|
As someone who has to deal with a lot of bots, bot networks and other weird scraper apps people use: The biggest issue is that most of these tools are not behaved very well. This tool is clearly designed to circumvent protections, rate limits mostly, against scraping that might be essential to keep things running. They follow links that are explicitly marked as do not follow, they do not even try to limit their rate, they spoof their user agent strings etc etc. These bots cause real problems and cost real money. I do not think that kind of misuse is ethical. In fact, using this tool to circumvent protections can turn your scraping into a DDOS attack, which I do not feel are ethical. If your bot behaves itself though, public information is public imo.
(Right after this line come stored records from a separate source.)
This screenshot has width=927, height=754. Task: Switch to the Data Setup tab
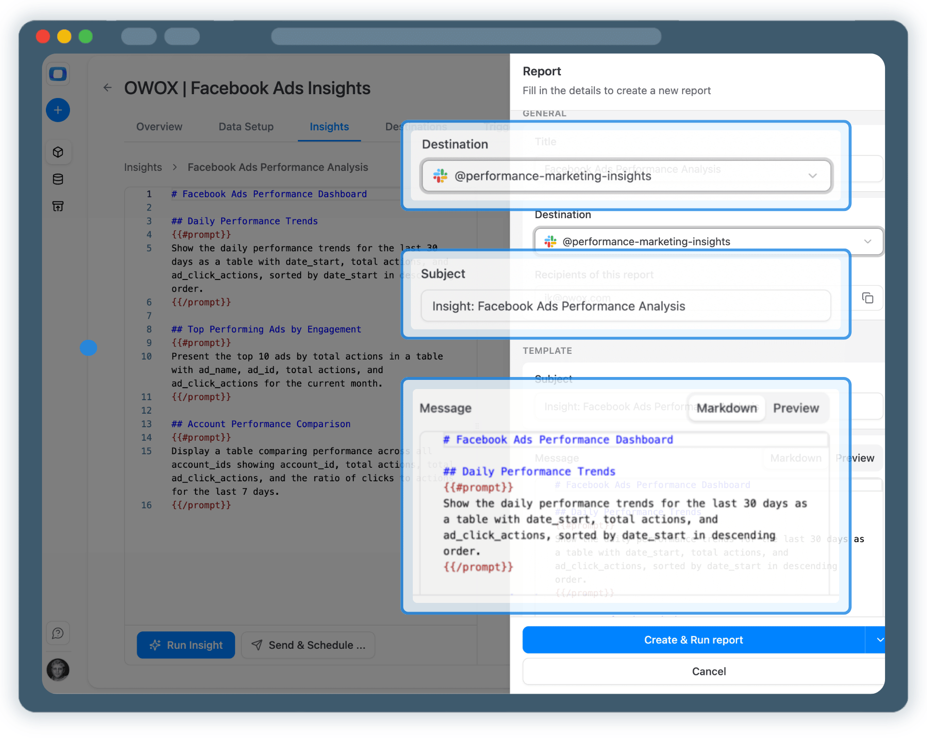click(246, 126)
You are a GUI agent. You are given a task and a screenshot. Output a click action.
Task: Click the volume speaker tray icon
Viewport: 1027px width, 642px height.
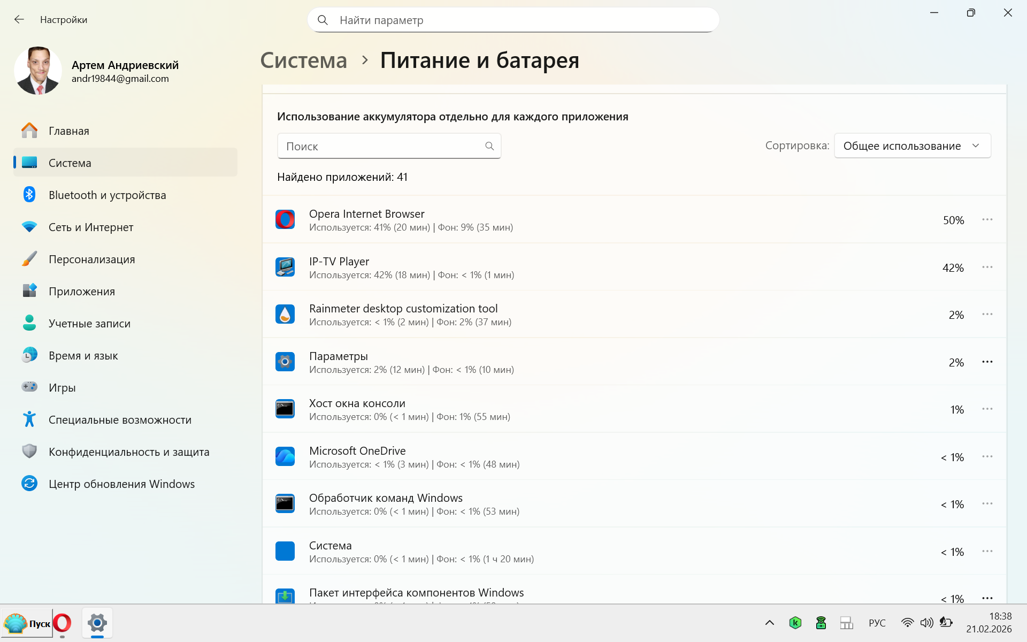pos(926,623)
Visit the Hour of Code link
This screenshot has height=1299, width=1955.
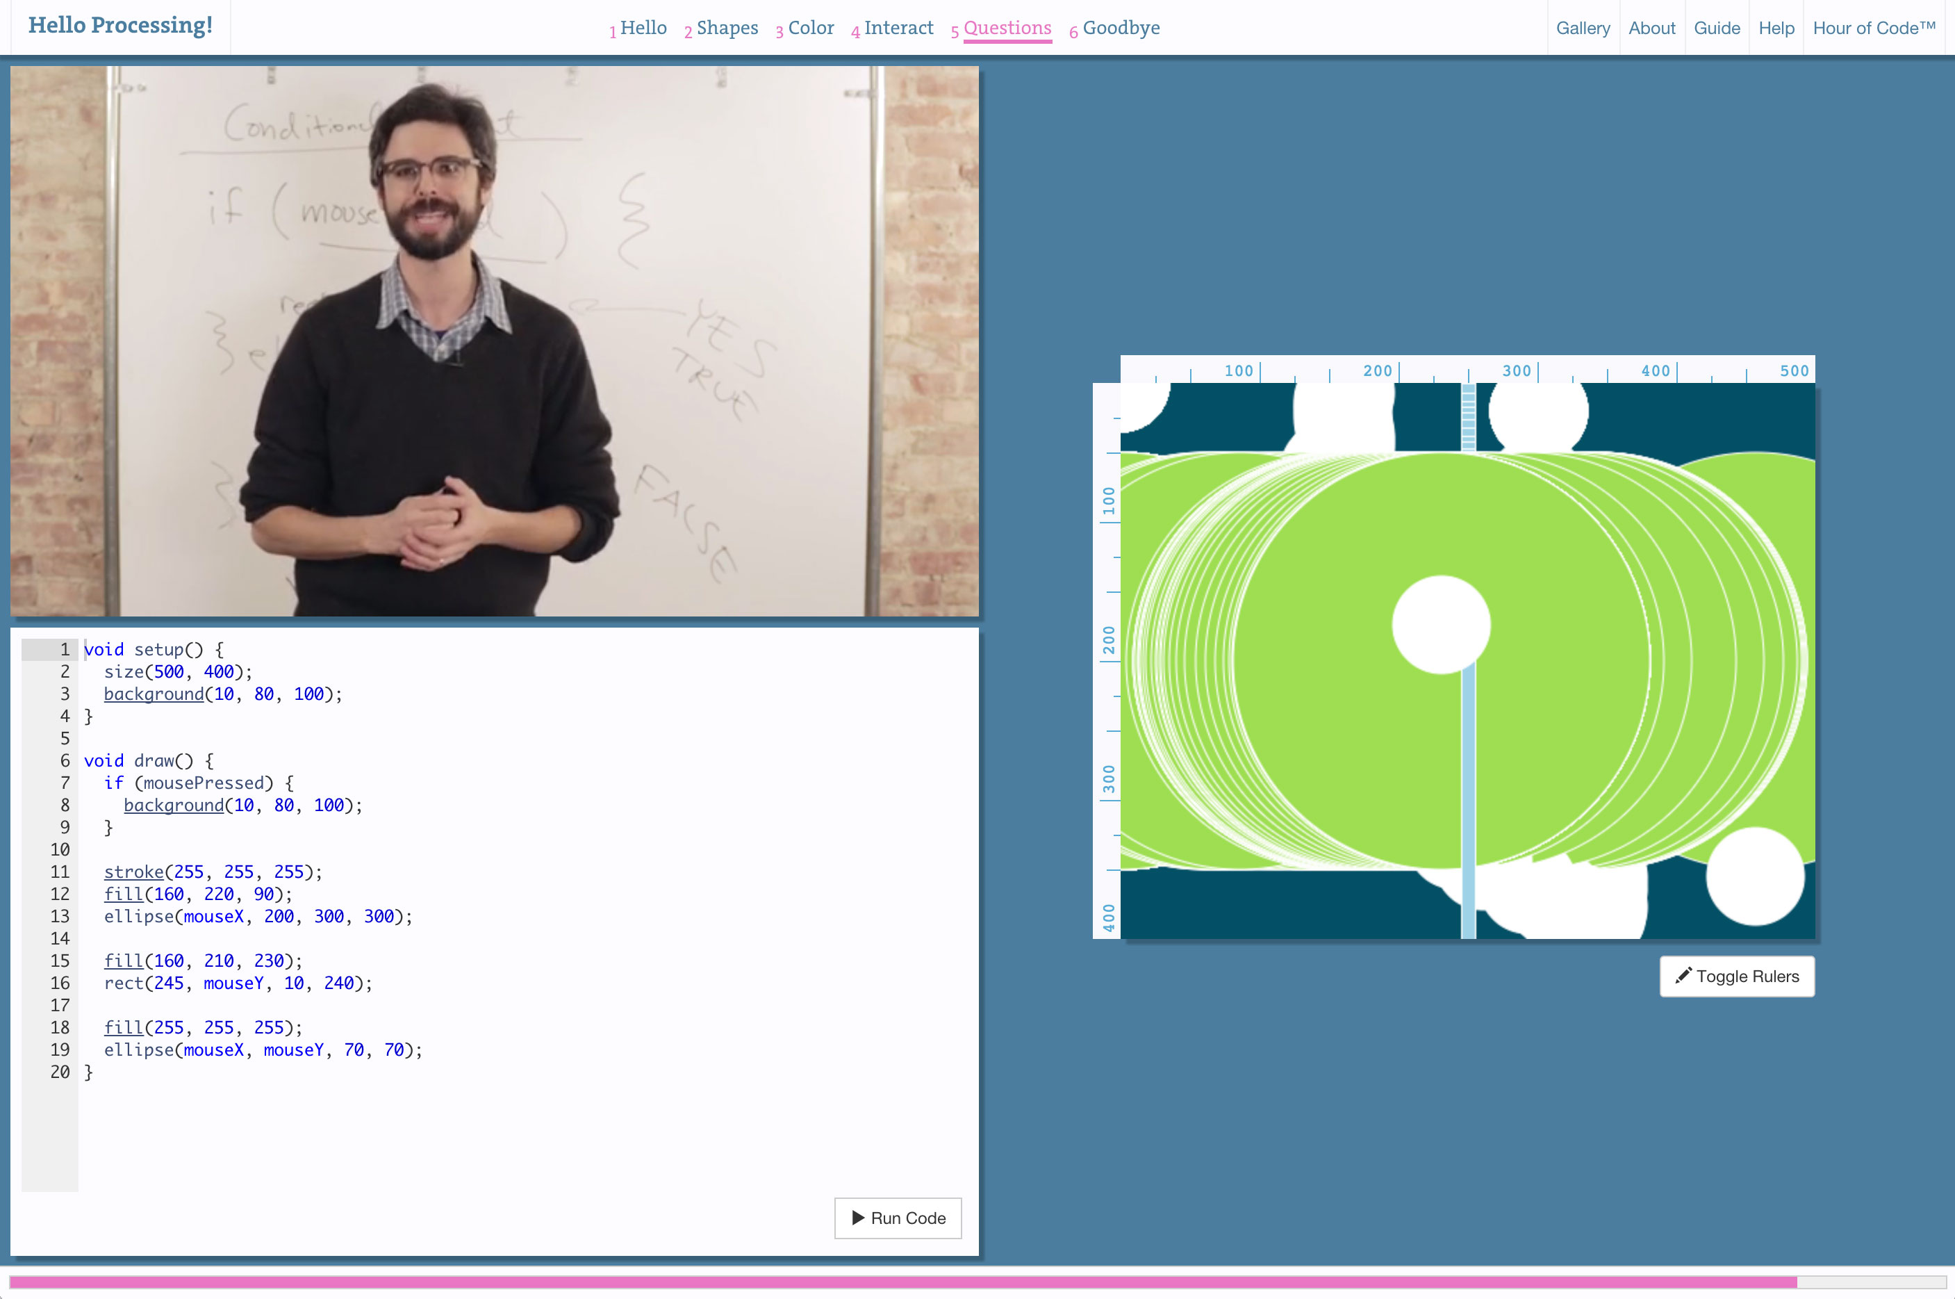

Just don't take down websites, respect rate limits and do not follow 'no-follow' links. To give an idea of the size of the issue, we have websites for customers that have maybe 5 hits per minute from actual users. Then _suddenly_ you go to 500 hits/minute for a couple of hours, because some bot is trying to scrape a calendar and is now looking for events in 1850 or whatever. (Not the greatest software that these links are still there tbh, but that is out of my control.) Or another situation, not entirely related, but interesting i think:
A few years back for days on end 80% of our total traffic came from random IPs across china & request could be traced through HTTP referrers where the 'user' had apparently opened a page in one province, then traveled to the other side of China and clicked a link 2 hours later. All these things are relatively easy to mitigate, but that doesn't make it ethical. |
The only thing that rel="nofollow" does is tell search engines not to use that link in their PageRank computation.
If you do want to block well-behaved crawlers from crawling parts of your site, the proper way to do that is to use robots.txt rules.